Sunday, April 6, 2008

Standards of Measurement

More than parliament, the great London fire of 1834 destroyed the weights and measures which standardized units of economic trade in the United Kingdom. Departing Washington the first of June 1843, bound for her majesty’s kingdom, a complete set of scales and one large measure on board a vessel measured nothing but the random sway of waves and the refusal of inertia. Exactly 173 days, which are not invariable, prior to his death, Hassler, the craftsman of these scales permanently waves a white handkerchief to the parting ship while baring his dull wooden teeth. He is 74.

The federally commissioned scales present an irony of good will not only because they are passed across the Atlantic between shores of former enemies but that they were passed by a congressional joint resolution of good will. These replicas of scales replace scales Hassler once journeyed to see in London, but was arrested and held as an alien enemy for two years. Was Hassler smiling because he made the weights for export too heavy, and import too light? In London, July 24, 1843 Sir George Clerk performed an inventory which assured these scales were not swallowed by a slit in the skin of the scarless sea. Without a comparable standard, who is to say these scales were accurate?

Today, within a bunker some several yards beneath The Office of Weights and Measures, just across the street from the Capitol Building, a hand crafted foot rests beneath a glass casing within a vault. No loquacious fire may lick a nanometer from the imperial standard length. Water may press every seal, yet every seal denies entry. The silent vandal, invisible, passes through each wall and sets within them a calendar of collapse. Yes, even the federal standard foot possesses within it, a half-life towards obsolescence. Every scale and measurement available to our civilization finds its ultimate, it’s federal reference here.

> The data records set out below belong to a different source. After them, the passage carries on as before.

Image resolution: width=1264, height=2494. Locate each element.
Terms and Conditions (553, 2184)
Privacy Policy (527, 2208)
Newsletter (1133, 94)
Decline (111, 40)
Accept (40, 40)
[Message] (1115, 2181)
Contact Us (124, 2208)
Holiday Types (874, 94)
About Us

TJ max, in his congressional address on standard measures once said, “There exists not in nature, as far as has been hitherto observed, a single subject or species of subject, accessible to man, which presents one constant and uniform dimension.” Thomas Jefferson, with a posthumous IQ of 138, predicated the creation of such standards for the United States. Yet, in the absence of uniform nature, TJ offers the following solution: “Matter, then, by its mere extension, furnishing nothing invariable, its motion is the only remaining resource.. a pendulum, then, becomes itself a measure of determinate length, to which all others may be referred to as to a standard. But even a pendulum is not without its uncertainties.”
But what of Hassler's teeth?

Overheard poetry: "You have to learn another language or else you're stuck." - a Dutch man speaking of the narrow size of his country.

And Franke, as I promised too long ago:
It is Not About Ruling The Young, Hoagland, Ruefle connection.

1 comment:

act robot said...

Coming down now. Back into realizing I know very little about what I've tried to learn for so many years of my passions. Food, Wine, Poetry, Women. After having a bout of vertigo with chicken broiled vs chicken grilled; the difference between the brix count of pulling grapes in September vs October; a women who sleeps with me topless asks for me not to touch her; writing and criticism and jockeying for a position in this art that I don't deserve. See: Coming Down From The Vertigo. I love and applaud the history of this post. How much it expresses our accuracy and inaccuracy of weight. What a pear weighs might only be approximate and, therefore, an inexact detail of the physical pear. But it is a pear right? And to taste it, no one would dismiss its sweetness.

Good stuff, said the stranger I gave a cigarette to. That's all he needed to say.